免疫放射分析技術原理

　　免疫放射分析技術原理

　　"將核素標記在抗體上，然后以過量的標記抗體與待測抗原結合，未結合的標記抗體通過和固相的抗原免疫吸附劑結合而去除，溶液中的放射性與待測抗原的含量呈正相關。根據檢測過程的操作步驟不同，有以下幾種類型

　　1、直接IRMA法

　　將待測抗原與過量的標記抗體進行溫育，使二者結合，然后加入固相抗原免疫吸附劑再次溫育，吸附游離的標記抗體。離心去除沉淀物，測定上清液中放射性強度，根據標準曲線即可得知待測樣品中抗原的含量。

　　2、雙抗體夾心IRMA法

　　在待測抗原內依次加入固相抗體和標記抗體，反應后形成固相抗體(Ab1)-抗原-標記抗體(Ab2)復合物，洗滌去除游離的標記抗體，測定固相抗體或載體上免疫復合物的放射性強度，根據標準曲線即可得知待測樣品中抗原的含量。此法僅用于檢測有多個決定簇的多肽和蛋白質抗原。

　　3、間接IRMA法

　　此法是在上述雙抗體夾心法的基礎上，進一步改良為用核素標記抗Ab2的抗體(羊抗兔或抗鼠的IgG)，反應后形成固相抗體(Ab1)-抗原 -Ab2-*Ab3(標記抗抗體)的四重免疫復合物。
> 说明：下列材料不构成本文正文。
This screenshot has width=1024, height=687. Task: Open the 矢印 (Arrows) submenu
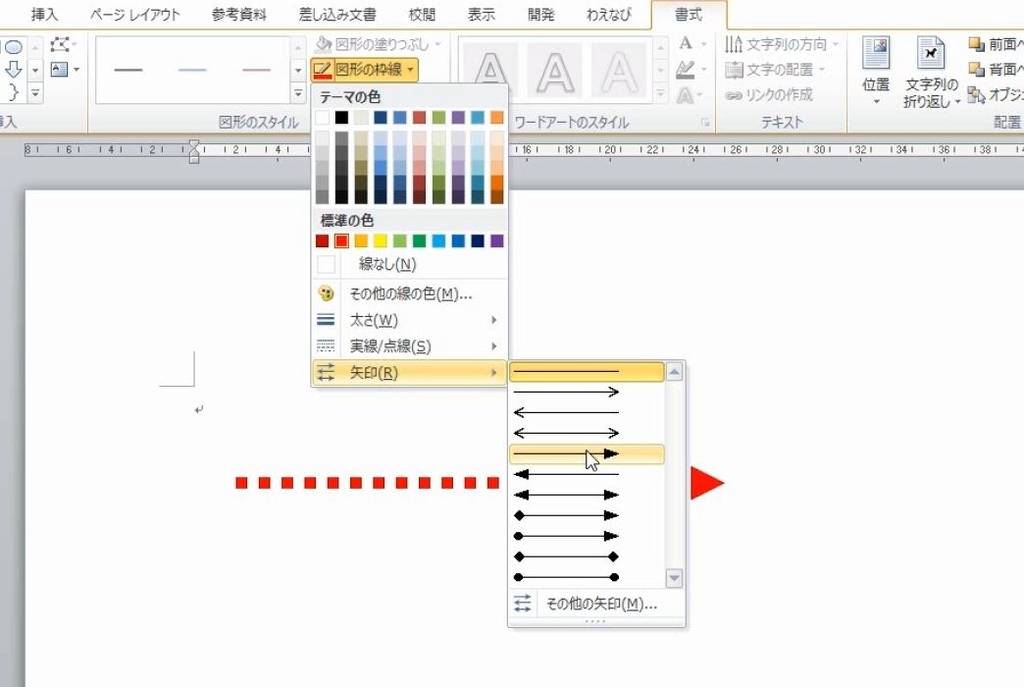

其中，Ab3可作為通用試劑，可省去標記針對不同抗原的特異性抗體。

　　4、BSA-IRMA

　　是將生物素-親合素系統(BSA)引入免疫放射分析，建立的新一代IRMA。此法最大的優點是使用生物素化抗體和以核素標記親合素為示蹤劑，可以通用于甾體類、前列腺素等小分子物質的檢測。由于1個抗體分子上可標記數十個生物素分子，而每個親合素又可與4個生物素分子結合，從而產生多級放大效應。同時生物素與親合素之間的親和力要比抗原抗體間的親和力大10萬-100萬倍，二者結合極為穩定，因此，使其靈敏度、特異性和精密度都大大提高。目前一些超靈敏度的 IRMA分析試劑盒就是應用上述原理制成的。